Re: [PATCH] epoll: try to be a _bit_ better about file lifetimes

Christian Brauner <brauner@xxxxxxxxxx> · Mon, 6 May 2024 16:19:06 +0200

On Mon, May 06, 2024 at 11:27:04AM +0200, Christian Brauner wrote:
> On Mon, May 06, 2024 at 10:45:35AM +0200, Christian Brauner wrote:
> > > The fact is, it's not dma-buf that is violating any rules. It's epoll.
> > 
> > I agree that epoll() not taking a reference on the file is at least
> > unexpected and contradicts the usual code patterns for the sake of
> > performance and that it very likely is the case that most callers of
> > f_op->poll() don't know this.
> > 
> > Note, I cleary wrote upthread that I'm ok to do it like you suggested
> > but raised two concerns a) there's currently only one instance of
> > prolonged @file lifetime in f_op->poll() afaict and b) that there's
> > possibly going to be some performance impact on epoll().
> > 
> > So it's at least worth discussing what's more important because epoll()
> > is very widely used and it's not that we haven't favored performance
> > before.
> > 
> > But you've already said that you aren't concerned with performance on
> > epoll() upthread. So afaict then there's really not a lot more to
> > discuss other than take the patch and see whether we get any complaints.
> 
> Two closing thoughts:
> 
> (1) I wonder if this won't cause userspace regressions for the semantics
>     of epoll because dying files are now silently ignored whereas before
>     they'd generated events.
> 
> (2) The other part is that this seems to me that epoll() will now
>     temporarly pin filesystems opening up the possibility for spurious
>     EBUSY errors.
> 
>     If you register a file descriptor in an epoll instance and then
>     close it and umount the filesystem but epoll managed to do an fget()
>     on that fd before that close() call then epoll will pin that
>     filesystem.
> 
>     If the f_op->poll() method does something that can take a while
>     (blocks on a shared mutex of that subsystem) that umount is very
>     likely going to return EBUSY suddenly.
> 
>     Afaict, before that this wouldn't have been an issue at all and is
>     likely more serious than performance.
> 
>     (One option would be to only do epi_fget() for stuff like
>     dma-buf that's never unmounted. That'll cover nearly every
>     driver out there. Only "real" filesystems would have to contend with
>     @file count going to zero but honestly they also deal with dentry
>     lookup under RCU which is way more adventurous than this.)
> 
>     Maybe I'm barking up the wrong tree though.

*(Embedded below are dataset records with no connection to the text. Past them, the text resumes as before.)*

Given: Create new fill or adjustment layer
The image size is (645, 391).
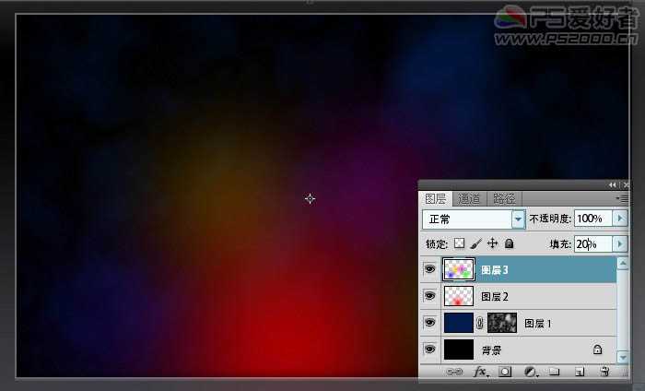Looking at the screenshot, I should pyautogui.click(x=530, y=372).

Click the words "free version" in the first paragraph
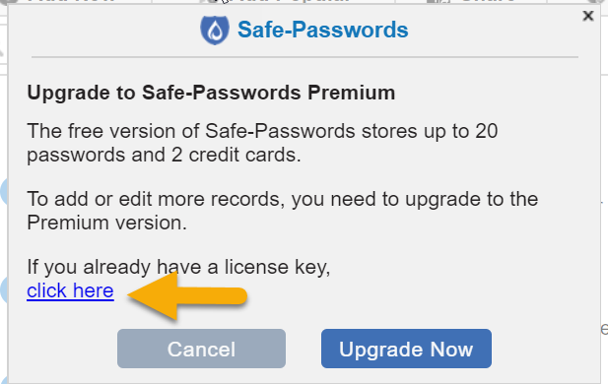pyautogui.click(x=123, y=131)
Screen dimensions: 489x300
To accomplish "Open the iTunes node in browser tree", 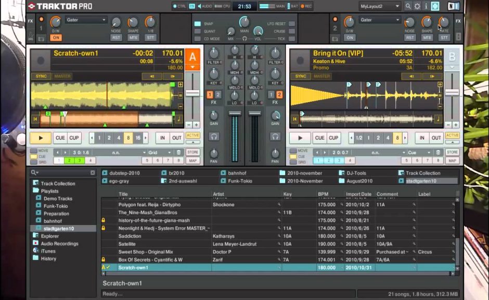I will pos(48,251).
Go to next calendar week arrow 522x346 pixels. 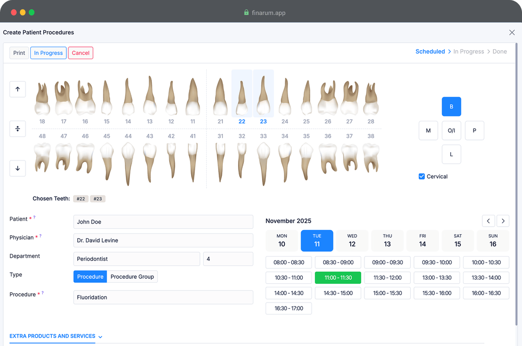pos(503,221)
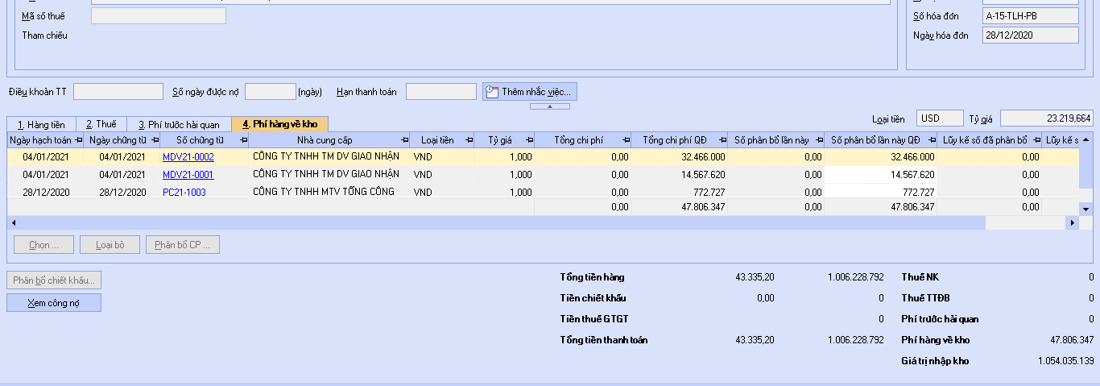
Task: Open voucher link PC21-1003
Action: click(184, 193)
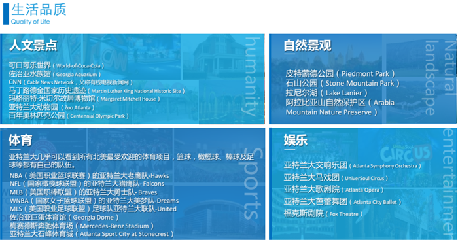Select the Stone Mountain Park line

click(x=343, y=83)
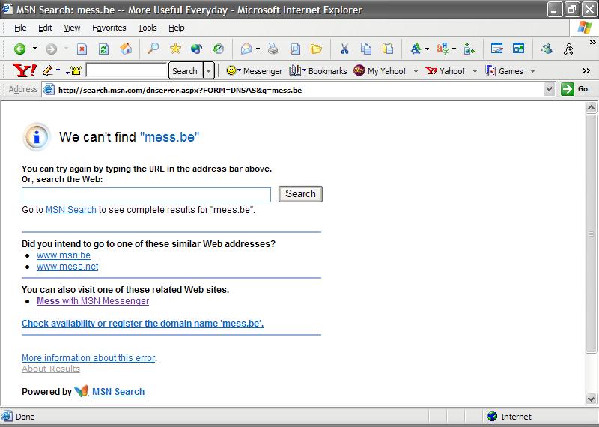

Sorry, had to step out for an appointment.

Under the assumption that I'm not entirely off with this - and I really
could be ofc - then one possibility would be that we enable persistence
of files from f_op->poll() for SB_NOUSER filesystems.

That'll catch everything that's relying on anonymous inodes (drm and all
drivers) and init_pseudo() so everything that isn't actually unmountable
(pipefs, pidfs, sockfs, etc.).

So something like the _completely untested_ diff on top of your proposal
above:

diff --git a/fs/eventpoll.c b/fs/eventpoll.c
index a3f0f868adc4..95968a462544 100644
--- a/fs/eventpoll.c
+++ b/fs/eventpoll.c
@@ -1018,8 +1018,24 @@ static struct file *epi_fget(const struct epitem *epi)
 static __poll_t ep_item_poll(const struct epitem *epi, poll_table *pt,
                                 int depth)
 {
-       struct file *file = epi_fget(epi);
+       struct file *file = epi->ffd.file;
        __poll_t res;
+       bool unrefd = false;
+
+       /*
+        * Taking a reference for anything that isn't mountable is fine
+        * because we don't have to worry about spurious EBUSY warnings
+        * from umount().
+        *
+        * File count might go to zero in f_op->poll() for mountable
+        * filesystems.
+        */
+       if (file->f_inode->i_sb->s_flags & SB_NOUSER) {
+               unrefd = true;
+               file = epi_fget(epi);
+       } else if (file_count(file) == 0) {
+               file = NULL;
+       }

        /*
         * We could return EPOLLERR | EPOLLHUP or something,
@@ -1034,7 +1050,9 @@ static __poll_t ep_item_poll(const struct epitem *epi, poll_table *pt,
                res = vfs_poll(file, pt);
        else
                res = __ep_eventpoll_poll(file, pt, depth);
-       fput(file);
+
+       if (unrefd)
+               fput(file);
        return res & epi->event.events;
 }

Basically, my worry is that we end up with really annoying to debug
EBUSYs caused by epoll(). I'd really like to avoid that. But again, I
might be wrong and this isn't an issue.